L’obiettivo è sempre lo stesso, arrivare all’appuntamento elettorale con una coalizione coesa e candidati competitivi, ma trovare la quadra su Cava, Pagani ed Angri – i principali comuni della provincia chiamati al voto – non è facile. E il vertice dei segretari provinciali del centrodestra di ieri pomeriggio è stato più una prima presa di contatto che in tentativo concreto di sciogliere tutti i nodi. Anche se forte è la consapevolezza che il tempo incalza e occorre ridurre i tempi delle trattative.
Ad Angri, forse, la situazione più critica, con Noi Moderati che sarebbe pronto ad una corsa solitaria qualora gli altri partiti del centrodestra decidessero di non convergere sul candidato centrista. Anche gli azzurri potrebbero avanzare la richiesta di un proprio candidato sindaco
Solo apparentemente meno complesso il quadro a Cava, dove il nome di Raffaele Giordano trova concorde l’intero centrodestra, ma non la casella entro cui collocarlo. Quella di Giordano, sostiene in particolare Forza Italia, non può essere considerata una candidatura civica, bensì in quota Fratelli d’Italia. E se così fosse è evidente che i meloniani dovrebbero cedere posizioni altrove.

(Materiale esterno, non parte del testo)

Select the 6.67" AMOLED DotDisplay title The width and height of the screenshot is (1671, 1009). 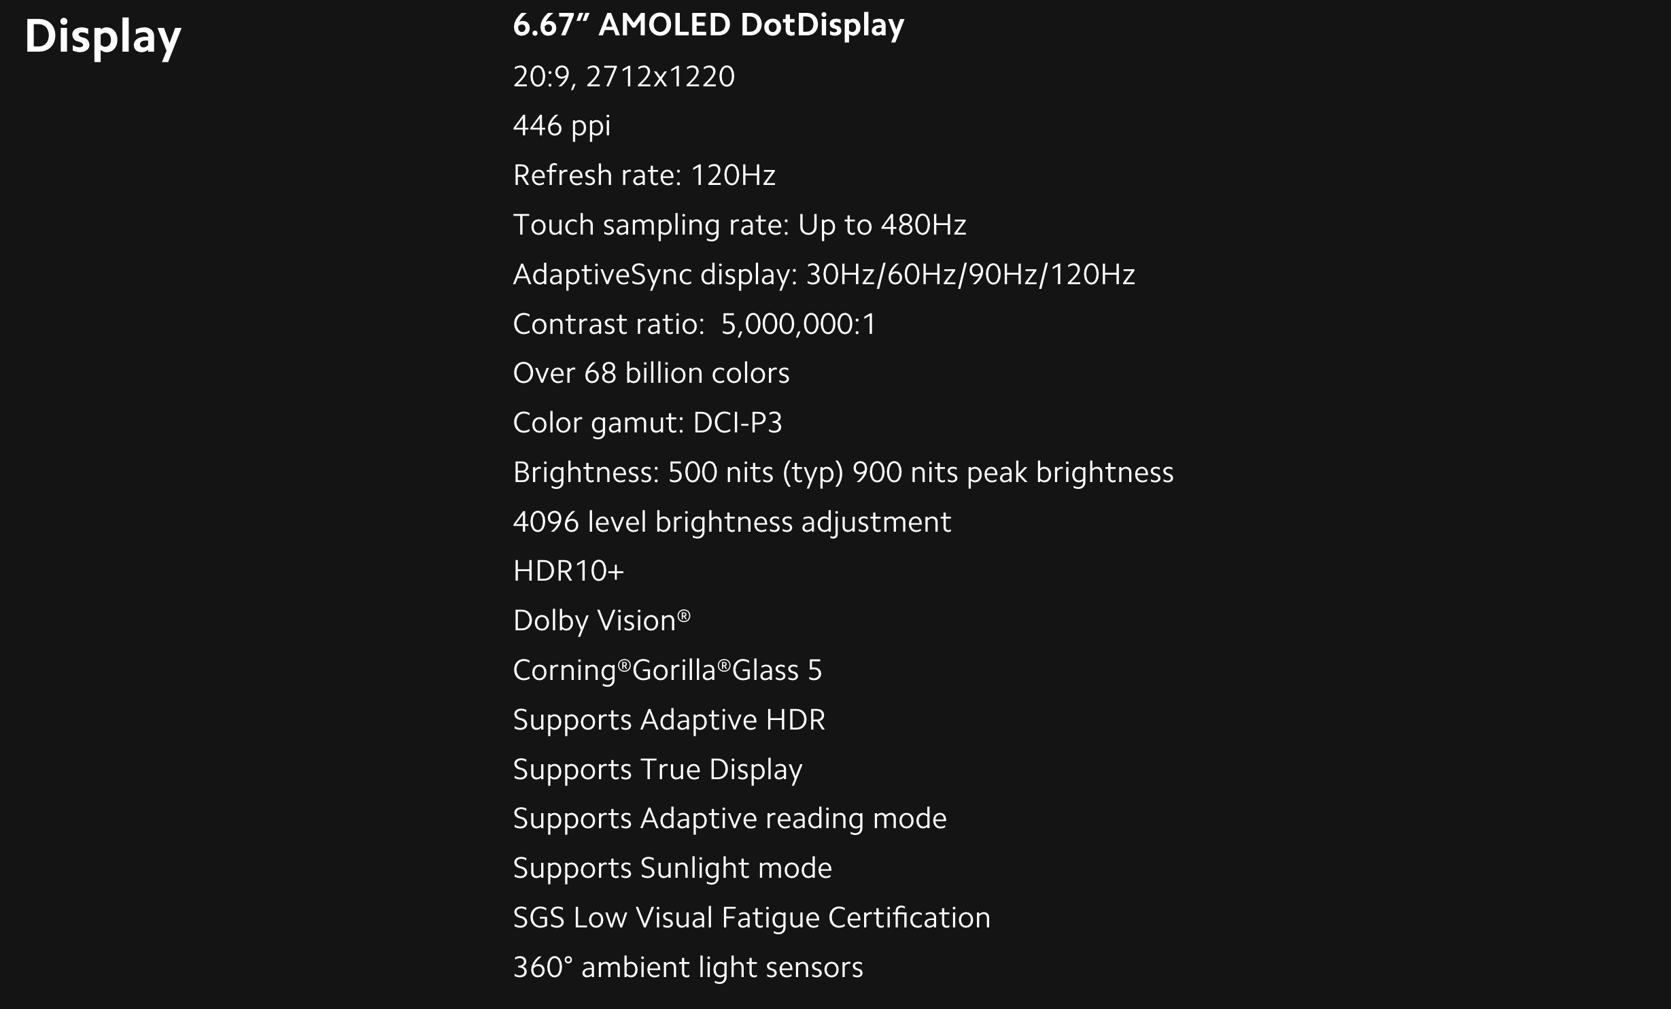[x=708, y=25]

A Pagani, invece, la partita si starebbe giocando tutta all’interno di Fratelli d’Italia, con Nicola Campitiello e Massimo D’Onofrio. Con quest’ultimo che starebbe già attivamente lavorando alla costruzione di liste a sostegno della propria candidatura.
Per quel che riguarda il capoluogo, la trattativa è affidata ai segretari regionali. Al momento l’indicazione di massima, potrebbe cambiare nel prossimo futuro, è quella di un candidato in quota FdI. Che sia esponente di partito o “civico” è ancora tutto da vedere, anche se per la seconda opzione resta valido il nome del notaio Roberto Orlando. Da parte sua Forza Italia conferma il sostegno al coordinatore cittadino Fauceglia.